Sorry about the bad grammar there. The sentence "Order more robots" contains 17 characters when the maximum is 16.

Notice that the program in Question 13 uses 3.14159 for pi and multiplies by r twice. But the TI has both a pi key and a squared key. The proper way to enter the line corresponding to 20 is: start by entering pi (which is 2nd-^), then the letter R, then the squared key (left side of the calculator), then the STO-> key (just above ON -- this corresponds to the BASIC LET), and finally the letter A.

Question 25, in the Exploration section, contains a FOR loop in Line 20. As it turns out, TI-BASIC also has For loops. Here is the entire program:

PROGRAM:DIAGLOOP
:For(N,3,20)
:Disp "SIDES",N
:Disp "DIAGONALS
",N(N-3)/2
:Pause
:End

I decided to add a Pause at the end of the loop. Once again, this is because not all the lines of output can be displayed at the same time on the tiny calculator screen. In order to get the calculator to resume after pausing, simply press the ENTER key. Notice that the End line at the end of this program actually ends the For loop, so it corresponds to the line 50 NEXT N in BASIC, not the line 60 END. So this End line cannot be omitted.

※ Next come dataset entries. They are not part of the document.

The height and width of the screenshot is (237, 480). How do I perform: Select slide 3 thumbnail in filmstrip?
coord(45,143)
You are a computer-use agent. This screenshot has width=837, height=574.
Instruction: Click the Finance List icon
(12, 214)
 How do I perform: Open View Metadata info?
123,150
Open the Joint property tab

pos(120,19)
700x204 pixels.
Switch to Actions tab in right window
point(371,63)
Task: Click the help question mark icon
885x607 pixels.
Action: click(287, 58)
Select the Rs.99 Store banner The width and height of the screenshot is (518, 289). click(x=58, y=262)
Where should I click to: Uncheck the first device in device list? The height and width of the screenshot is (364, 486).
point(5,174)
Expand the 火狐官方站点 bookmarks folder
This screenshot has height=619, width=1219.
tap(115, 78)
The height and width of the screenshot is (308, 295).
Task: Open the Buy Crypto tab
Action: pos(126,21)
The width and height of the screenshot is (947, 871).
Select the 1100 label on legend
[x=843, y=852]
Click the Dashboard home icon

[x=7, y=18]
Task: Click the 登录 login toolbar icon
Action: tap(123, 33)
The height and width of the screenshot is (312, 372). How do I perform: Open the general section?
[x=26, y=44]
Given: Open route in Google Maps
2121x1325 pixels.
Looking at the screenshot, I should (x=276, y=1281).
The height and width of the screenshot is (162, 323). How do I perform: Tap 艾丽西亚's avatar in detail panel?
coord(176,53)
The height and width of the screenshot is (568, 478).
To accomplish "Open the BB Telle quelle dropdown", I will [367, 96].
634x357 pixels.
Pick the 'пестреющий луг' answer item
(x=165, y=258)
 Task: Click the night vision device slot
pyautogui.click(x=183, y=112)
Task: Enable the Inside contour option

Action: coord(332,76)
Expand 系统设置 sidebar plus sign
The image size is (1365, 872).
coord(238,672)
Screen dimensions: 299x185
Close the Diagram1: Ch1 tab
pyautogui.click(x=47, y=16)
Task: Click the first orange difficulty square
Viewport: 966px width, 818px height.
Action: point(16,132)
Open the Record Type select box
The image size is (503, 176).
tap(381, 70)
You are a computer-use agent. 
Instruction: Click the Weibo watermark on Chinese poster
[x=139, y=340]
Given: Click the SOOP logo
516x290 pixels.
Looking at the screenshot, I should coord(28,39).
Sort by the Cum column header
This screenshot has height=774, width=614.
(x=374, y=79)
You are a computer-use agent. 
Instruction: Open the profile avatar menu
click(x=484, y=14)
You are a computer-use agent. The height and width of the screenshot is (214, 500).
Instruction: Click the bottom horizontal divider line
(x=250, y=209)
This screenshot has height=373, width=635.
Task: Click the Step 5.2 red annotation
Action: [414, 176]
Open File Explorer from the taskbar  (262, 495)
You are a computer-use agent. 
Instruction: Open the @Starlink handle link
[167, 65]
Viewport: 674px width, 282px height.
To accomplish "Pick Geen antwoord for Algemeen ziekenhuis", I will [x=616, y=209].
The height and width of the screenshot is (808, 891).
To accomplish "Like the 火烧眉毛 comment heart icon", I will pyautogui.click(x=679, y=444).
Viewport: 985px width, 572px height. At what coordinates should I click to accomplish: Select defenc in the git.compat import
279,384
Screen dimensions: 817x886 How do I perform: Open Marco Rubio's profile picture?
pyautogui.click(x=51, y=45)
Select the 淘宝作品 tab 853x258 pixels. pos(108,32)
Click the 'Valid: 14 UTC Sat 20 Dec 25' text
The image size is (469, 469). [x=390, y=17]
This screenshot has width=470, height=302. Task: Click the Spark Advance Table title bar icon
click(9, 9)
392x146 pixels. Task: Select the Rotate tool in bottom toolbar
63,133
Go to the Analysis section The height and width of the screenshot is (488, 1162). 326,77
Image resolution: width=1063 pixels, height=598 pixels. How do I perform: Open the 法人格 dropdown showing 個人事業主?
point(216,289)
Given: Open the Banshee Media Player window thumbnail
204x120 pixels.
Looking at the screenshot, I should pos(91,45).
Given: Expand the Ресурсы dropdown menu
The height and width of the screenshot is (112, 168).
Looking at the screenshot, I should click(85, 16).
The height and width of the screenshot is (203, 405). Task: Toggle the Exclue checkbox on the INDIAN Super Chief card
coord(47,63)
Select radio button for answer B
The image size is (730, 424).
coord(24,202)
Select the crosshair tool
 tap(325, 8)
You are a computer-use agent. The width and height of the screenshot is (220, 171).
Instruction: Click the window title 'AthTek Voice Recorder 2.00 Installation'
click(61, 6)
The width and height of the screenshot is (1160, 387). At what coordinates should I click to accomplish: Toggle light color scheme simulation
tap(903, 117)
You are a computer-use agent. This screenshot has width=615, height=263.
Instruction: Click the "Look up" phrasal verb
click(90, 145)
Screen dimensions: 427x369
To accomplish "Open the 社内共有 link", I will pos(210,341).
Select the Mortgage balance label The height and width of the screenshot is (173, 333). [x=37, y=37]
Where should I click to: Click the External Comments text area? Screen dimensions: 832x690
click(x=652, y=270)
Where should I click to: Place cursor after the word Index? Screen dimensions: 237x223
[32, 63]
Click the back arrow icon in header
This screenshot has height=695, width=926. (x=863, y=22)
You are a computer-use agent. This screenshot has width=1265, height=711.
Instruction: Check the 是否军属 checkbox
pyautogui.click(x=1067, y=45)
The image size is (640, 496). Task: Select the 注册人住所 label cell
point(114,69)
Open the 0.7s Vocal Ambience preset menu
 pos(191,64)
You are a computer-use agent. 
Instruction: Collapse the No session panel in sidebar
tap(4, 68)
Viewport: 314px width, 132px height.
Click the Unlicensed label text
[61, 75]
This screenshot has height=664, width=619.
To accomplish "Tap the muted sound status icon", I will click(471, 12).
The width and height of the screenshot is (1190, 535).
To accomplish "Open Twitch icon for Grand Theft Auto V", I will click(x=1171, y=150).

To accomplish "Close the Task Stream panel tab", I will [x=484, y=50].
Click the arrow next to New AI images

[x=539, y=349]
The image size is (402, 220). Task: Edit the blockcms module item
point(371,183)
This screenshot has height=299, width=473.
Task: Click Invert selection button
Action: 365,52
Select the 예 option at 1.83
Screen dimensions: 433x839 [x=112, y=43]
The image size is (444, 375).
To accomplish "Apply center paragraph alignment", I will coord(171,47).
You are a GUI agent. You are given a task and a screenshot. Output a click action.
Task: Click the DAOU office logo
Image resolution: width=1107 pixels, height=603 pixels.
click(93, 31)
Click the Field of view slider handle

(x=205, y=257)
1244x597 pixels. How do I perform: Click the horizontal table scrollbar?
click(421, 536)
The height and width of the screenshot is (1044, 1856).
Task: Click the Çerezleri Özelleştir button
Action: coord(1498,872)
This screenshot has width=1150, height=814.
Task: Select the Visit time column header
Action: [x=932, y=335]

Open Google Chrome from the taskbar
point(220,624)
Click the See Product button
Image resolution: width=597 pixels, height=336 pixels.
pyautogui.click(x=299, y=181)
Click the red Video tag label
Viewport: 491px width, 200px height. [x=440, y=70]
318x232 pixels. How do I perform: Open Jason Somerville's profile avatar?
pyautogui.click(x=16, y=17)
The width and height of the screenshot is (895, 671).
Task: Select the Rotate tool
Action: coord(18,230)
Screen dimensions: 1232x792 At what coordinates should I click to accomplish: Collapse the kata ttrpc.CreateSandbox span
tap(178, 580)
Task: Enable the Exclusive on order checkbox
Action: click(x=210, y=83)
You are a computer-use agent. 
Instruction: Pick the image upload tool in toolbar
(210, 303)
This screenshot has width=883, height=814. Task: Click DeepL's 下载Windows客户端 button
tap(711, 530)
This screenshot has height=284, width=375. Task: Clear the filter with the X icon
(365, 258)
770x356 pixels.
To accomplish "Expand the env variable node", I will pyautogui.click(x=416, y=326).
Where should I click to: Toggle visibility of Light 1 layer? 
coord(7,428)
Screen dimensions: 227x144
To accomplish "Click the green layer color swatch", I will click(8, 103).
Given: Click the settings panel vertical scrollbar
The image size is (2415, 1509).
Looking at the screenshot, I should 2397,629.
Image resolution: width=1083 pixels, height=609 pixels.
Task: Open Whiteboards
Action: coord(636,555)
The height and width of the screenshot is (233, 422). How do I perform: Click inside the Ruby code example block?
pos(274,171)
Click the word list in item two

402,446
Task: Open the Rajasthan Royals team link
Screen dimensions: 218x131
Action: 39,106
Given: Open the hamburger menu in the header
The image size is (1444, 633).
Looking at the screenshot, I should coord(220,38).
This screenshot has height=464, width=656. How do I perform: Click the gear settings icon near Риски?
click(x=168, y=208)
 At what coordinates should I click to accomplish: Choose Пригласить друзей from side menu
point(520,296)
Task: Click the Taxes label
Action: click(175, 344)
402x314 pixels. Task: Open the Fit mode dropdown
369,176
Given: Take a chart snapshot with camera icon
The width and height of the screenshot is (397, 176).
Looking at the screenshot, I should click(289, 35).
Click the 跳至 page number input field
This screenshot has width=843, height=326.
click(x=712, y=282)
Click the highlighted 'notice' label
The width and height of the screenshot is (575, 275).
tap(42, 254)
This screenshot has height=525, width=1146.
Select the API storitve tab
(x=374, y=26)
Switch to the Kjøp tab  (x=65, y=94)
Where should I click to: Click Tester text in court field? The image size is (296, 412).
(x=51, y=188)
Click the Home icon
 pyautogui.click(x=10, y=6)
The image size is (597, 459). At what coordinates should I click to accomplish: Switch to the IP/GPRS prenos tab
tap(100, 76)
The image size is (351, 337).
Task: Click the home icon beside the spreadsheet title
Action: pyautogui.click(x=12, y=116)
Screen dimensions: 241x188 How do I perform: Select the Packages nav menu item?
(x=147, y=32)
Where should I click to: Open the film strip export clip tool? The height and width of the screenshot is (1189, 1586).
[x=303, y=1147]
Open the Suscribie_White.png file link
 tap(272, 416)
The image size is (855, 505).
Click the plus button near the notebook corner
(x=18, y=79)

Finally, question 26 asks the student to print an appropriate message if the input is less than 3. I assume that the book intends the student to add a second if-then statement:

:If N>3
:Then
:Disp "DIAGONALS
",N(N-3)/2
:End
:If N<3
:Then
:Disp "NOT ENOUG
H SIDES"
:End

But no professional programmer would do this. Instead, a programmer in both BASIC and TI-BASIC would use the Else command:

:If N>3
:Then
:Disp "DIAGONALS
",N(N-3)/2
:Else
:Disp "NOT ENOUG
H SIDES"
:End

But Else, unfortunately, is not mentioned in the U of Chicago text. In the end, since there isn't enough room (nor likely enough time, unless this becomes a two-day lesson) I decided to include the example program and the program in Question 12, but not the one in Question 13 (in order to avoid explaining the pi key or the STO-> key). Question 25 is included (since it's only a bonus question anyway), but not 26 (since it would be better written with Else).

If the condition in an If statement is false, then the Then statement is not executed. The book uses this fact to segue into what happens in mathematical logic if the hypothesis is false. Then as it turns out, the entire conditional is automatically true. This is called vacuous truth. The concept of vacuous truth can be confusing to many students. For example, the statement:

All unicorns are white.

is actually true -- after all, we have never seen a unicorn that isn't white (precisely because there exists no unicorns at all, much less ones that aren't white). Another way of thinking about this is that there are zero unicorns in this world, and all zero of them are white! In if-then form this statement becomes:

If an animal is a unicorn, then it is white.

The hypothesis is false (since there are no unicorns), so the entire conditional is true. This statement has no counterexamples (unicorns that aren't white), and conditionals without counterexamples are normally called true.

The book then derives, from the statement 1=2, the statement 131=177. There is a famous example of a derivation of a false conclusion from a false hypothesis, often attributed to the British mathematician Bertrand Russell, about a hundred years ago. From the statement 1=2, Russell proved that he was the Pope:

The Pope and I are two, therefore the Pope and I are one.

that is, he used the the Substitution Property of Equality from the hypothesis 1=2.